Toyota Corolla Problems
RepairPal has identified the most common problems with the Toyota Corolla based on complaints from actual vehicle owners. We'll tell you what the problem is and what it'll take to fix it.
The engine mount on the passenger side of the car can wear out on cars with high mileage. This will put extra stress on the other mounts and the faulty mount will need to be replaced.
There are occasional reports of daytime running light problems.
At 125,000-150,000 miles, the Brake Master Cylinder may need replacing. It is critical to adjust the brake pedal to Master Cylinder pushrod clearance or the brakes can drag and over heat.
Some of the fuel/temperature gauges fail and read maximum at all times. Our technicians tell us that there is a gauge cluster replacement that includes the little voltage regulator as well.
The ignition coil inside the distributor may fail. Our technicians tell us this may result in a hesitation on acceleration, especially when the vehicle is warming up on cold, rainy days. The pickup coils inside the distributor can also fail and cause a no-start condition. There have also been some failures of the radio noise suppressors inside the distributors, which can short out. Our technicians recommend replacing the whole distributor with a complete, genuine Toyota distributor if any of its components fail.
A squeak or groan noise may be noted from the front or rear suspension. Spraying a light lubricant on the suspension bushings 1-2 times per year may help eliminate the problem.
Drivers of the Toyota Corolla may notice excessive oil consumption between oil changes, even to the extent of the engine oil warning light displayed on the multi-function display.
This issue is known to be caused by infrequent oil changes causing engine sludge, or worn piston rings.
The engine should be cleaned of oil sludge, and if oil consumption remains excessive, the engine may need new piston rings, or other internal components replaced.
To avoid this issue, change the engine oil and filter every 3,000 miles, and ensure the proper grade of oil is used.

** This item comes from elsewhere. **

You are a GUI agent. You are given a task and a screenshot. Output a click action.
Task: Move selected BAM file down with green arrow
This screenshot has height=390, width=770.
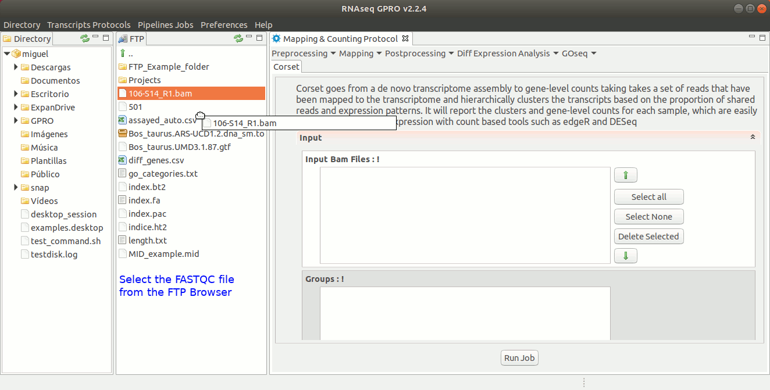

The timing chain tensioner is designed to use oil pressure to keep tension on the timing chain. When it develops a leak, it can no longer provide tension, and the timing chain will begin to make a slapping or rattling sound at all times.
If left in this condition, the timing chain may fail, leading to costly internal engine repair.
To correct this issue the timing chain tensioner must be replaced with the revised part.